## Passage shown
Both AJ and Torie are available for classes, consultations, media quotes, and podcast appearances.
Many people find release in pain and can effectively use it as a coping mechanism to manage anxiety, stress, chronic pain, and other challenges. This class focuses on discussing the differences between masochism and detrimental self-injurious behavior, including the physical, emotional, and psychological effects of each. We will talk about interacting and providing support (whether it be intimate relationships, kinky play, or in a mental health setting) with people who need pain in their lives.
Many people struggle with anxiety— from nagging, anxious thoughts to full-blown panic attacks, and sometimes it feels like it can pop up out of nowhere. This class delves into how to navigate kink (whether it be events, play, or a power exchange dynamic) with anxiety. We will discuss how it might show up or be triggered within certain situations, as well as strategies for handling those scenarios, ways PE dynamics can help create structure to manage anxiety, and grounding tricks you can use anywhere.
More people than ever are bringing kink and BDSM into their lives. It is integral for modern healthcare and mental health professionals to be able to provide understanding and affirming care. This class discusses BDSM and kink through a mental health lens, focusing on de- stigmatizing the people who participate, giving providers an understanding of how encounters are negotiated, and how to recognize the difference between consensual BDSM and abuse.
Many BDSM scenes are heightened with the addition of a psychological component. However, venturing into that territory is not without risks. This class will focus on scenes with major psychological elements (mindfucks, interrogation, fear play, pushing limits and playing with triggers), negotiating and preparing, crafting the scenes, debriefing, and how to react if something goes wrong. Taught by an experienced edge player with a background in human behavior, this is an advanced class for RACK players who want to incorporate more psychological play into their scenes.
We all know the importance of vetting, but are we really doing it effectively? What other tools and resources do you have to keep yourself safe? This workshop focuses on how to vet a potential partner, questions to ask, how to evaluate the answers, and some of the tools at your disposal. We will also discuss keeping yourself safe during your initial meeting and play, as well as red flags that can be hidden further down the line.

## Items from a data source
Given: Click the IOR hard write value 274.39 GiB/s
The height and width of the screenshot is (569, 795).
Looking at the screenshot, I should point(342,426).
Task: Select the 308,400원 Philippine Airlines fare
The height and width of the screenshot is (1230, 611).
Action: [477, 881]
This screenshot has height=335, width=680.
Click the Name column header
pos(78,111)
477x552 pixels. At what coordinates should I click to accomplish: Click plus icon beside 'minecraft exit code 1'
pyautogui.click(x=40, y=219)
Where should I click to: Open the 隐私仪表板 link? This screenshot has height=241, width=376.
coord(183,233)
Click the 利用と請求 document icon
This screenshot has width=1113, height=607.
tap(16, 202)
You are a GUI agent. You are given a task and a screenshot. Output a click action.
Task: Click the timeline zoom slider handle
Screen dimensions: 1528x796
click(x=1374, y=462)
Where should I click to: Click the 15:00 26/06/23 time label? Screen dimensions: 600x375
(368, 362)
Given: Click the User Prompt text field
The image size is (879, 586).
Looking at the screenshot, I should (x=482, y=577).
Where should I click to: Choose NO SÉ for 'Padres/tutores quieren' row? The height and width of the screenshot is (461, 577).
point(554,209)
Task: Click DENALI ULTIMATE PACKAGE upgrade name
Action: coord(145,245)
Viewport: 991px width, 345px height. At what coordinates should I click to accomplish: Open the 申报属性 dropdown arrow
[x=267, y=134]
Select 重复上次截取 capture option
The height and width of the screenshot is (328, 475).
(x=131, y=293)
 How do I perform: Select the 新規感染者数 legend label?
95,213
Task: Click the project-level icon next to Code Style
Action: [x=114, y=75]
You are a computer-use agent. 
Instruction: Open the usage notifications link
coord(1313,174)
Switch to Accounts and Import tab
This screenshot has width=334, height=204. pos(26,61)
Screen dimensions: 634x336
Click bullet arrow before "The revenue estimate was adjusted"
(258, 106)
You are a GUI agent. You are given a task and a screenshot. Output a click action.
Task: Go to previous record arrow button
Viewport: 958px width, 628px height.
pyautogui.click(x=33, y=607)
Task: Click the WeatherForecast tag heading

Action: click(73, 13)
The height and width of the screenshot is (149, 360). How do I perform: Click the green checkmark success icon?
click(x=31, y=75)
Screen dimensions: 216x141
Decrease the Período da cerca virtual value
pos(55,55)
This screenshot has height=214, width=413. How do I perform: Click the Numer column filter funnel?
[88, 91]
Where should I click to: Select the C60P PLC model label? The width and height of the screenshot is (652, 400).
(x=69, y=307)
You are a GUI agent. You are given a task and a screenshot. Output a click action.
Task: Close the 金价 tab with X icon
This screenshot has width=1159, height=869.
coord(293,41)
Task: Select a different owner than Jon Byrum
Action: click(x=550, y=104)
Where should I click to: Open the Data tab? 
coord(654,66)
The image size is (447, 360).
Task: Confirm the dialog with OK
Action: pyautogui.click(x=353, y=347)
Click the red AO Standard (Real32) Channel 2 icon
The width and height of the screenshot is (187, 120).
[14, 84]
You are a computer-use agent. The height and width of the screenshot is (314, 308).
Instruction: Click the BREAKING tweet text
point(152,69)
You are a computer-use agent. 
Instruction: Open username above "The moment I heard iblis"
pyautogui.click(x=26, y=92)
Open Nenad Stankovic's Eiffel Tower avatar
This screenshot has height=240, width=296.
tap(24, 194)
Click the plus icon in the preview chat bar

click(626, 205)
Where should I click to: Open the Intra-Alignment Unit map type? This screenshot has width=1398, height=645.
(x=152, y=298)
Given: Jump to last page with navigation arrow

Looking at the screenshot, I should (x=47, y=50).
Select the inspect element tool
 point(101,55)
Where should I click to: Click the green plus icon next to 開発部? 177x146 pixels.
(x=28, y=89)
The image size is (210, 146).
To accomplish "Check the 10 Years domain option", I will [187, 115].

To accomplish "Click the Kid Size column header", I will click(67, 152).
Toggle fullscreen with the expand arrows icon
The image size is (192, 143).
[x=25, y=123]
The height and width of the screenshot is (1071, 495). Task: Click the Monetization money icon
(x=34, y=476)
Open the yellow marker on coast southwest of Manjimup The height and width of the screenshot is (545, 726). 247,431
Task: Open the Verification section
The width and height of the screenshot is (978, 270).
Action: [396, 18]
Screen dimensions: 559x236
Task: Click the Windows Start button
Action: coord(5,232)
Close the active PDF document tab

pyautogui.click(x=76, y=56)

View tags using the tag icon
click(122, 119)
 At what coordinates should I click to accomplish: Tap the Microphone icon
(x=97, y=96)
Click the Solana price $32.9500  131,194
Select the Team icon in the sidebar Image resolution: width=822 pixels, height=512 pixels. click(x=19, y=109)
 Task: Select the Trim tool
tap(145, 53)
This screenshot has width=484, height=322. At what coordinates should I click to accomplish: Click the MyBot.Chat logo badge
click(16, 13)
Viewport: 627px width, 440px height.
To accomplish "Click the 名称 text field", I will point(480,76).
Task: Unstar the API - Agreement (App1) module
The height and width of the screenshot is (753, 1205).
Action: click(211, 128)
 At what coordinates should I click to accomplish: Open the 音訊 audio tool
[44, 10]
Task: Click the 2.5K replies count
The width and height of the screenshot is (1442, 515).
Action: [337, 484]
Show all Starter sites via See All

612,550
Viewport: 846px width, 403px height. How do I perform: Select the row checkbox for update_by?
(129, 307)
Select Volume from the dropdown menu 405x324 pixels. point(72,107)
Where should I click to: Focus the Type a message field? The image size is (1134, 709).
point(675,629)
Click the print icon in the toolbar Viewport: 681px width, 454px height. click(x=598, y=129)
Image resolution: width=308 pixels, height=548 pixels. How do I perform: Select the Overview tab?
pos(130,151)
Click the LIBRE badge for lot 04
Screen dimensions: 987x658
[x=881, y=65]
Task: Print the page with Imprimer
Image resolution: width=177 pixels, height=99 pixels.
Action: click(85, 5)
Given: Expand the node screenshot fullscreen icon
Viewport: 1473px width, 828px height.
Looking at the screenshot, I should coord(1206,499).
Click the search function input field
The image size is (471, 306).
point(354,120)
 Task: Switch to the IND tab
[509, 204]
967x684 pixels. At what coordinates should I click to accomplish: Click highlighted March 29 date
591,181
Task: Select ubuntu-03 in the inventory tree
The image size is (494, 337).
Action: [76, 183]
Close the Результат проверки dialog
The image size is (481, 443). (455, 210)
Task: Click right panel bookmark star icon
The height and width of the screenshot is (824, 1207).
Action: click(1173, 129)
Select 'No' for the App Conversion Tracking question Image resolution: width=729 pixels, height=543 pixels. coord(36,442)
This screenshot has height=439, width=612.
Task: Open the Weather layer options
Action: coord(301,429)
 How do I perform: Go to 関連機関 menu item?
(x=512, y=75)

## Work order 1
From the class descriptions, extract everything from "Many BDSM scenes" down to "into their scenes." as it appears.
## Work order 2
Rewrite the paragraph of the class descriptions that begins "We all know the importance of vetting" as a short bulleted list, keeping its main facts.
## Work order 3
Answer these questions using the class descriptions:
(a) Who is available for classes, consultations, media quotes, and podcast appearances?
(b) For which players is the class on scenes with major psychological elements intended?
(c) According to the class that discusses BDSM and kink through a mental health lens, what difference should providers learn to recognize?

## Expected answer 1
Many BDSM scenes are heightened with the addition of a psychological component. However, venturing into that territory is not without risks. This class will focus on scenes with major psychological elements (mindfucks, interrogation, fear play, pushing limits and playing with triggers), negotiating and preparing, crafting the scenes, debriefing, and how to react if something goes wrong. Taught by an experienced edge player with a background in human behavior, this is an advanced class for RACK players who want to incorporate more psychological play into their scenes.

## Expected answer 2
- Asks whether people are vetting effectively and what other tools and resources they have to stay safe
- Covers how to vet a potential partner, questions to ask, and how to evaluate the answers
- Covers some of the tools at your disposal
- Discusses keeping yourself safe during the initial meeting and play
- Discusses red flags that can be hidden further down the line

## Expected answer 3
(a) AJ and Torie.
(b) It is an advanced class for RACK players who want to incorporate more psychological play into their scenes.
(c) The difference between consensual BDSM and abuse.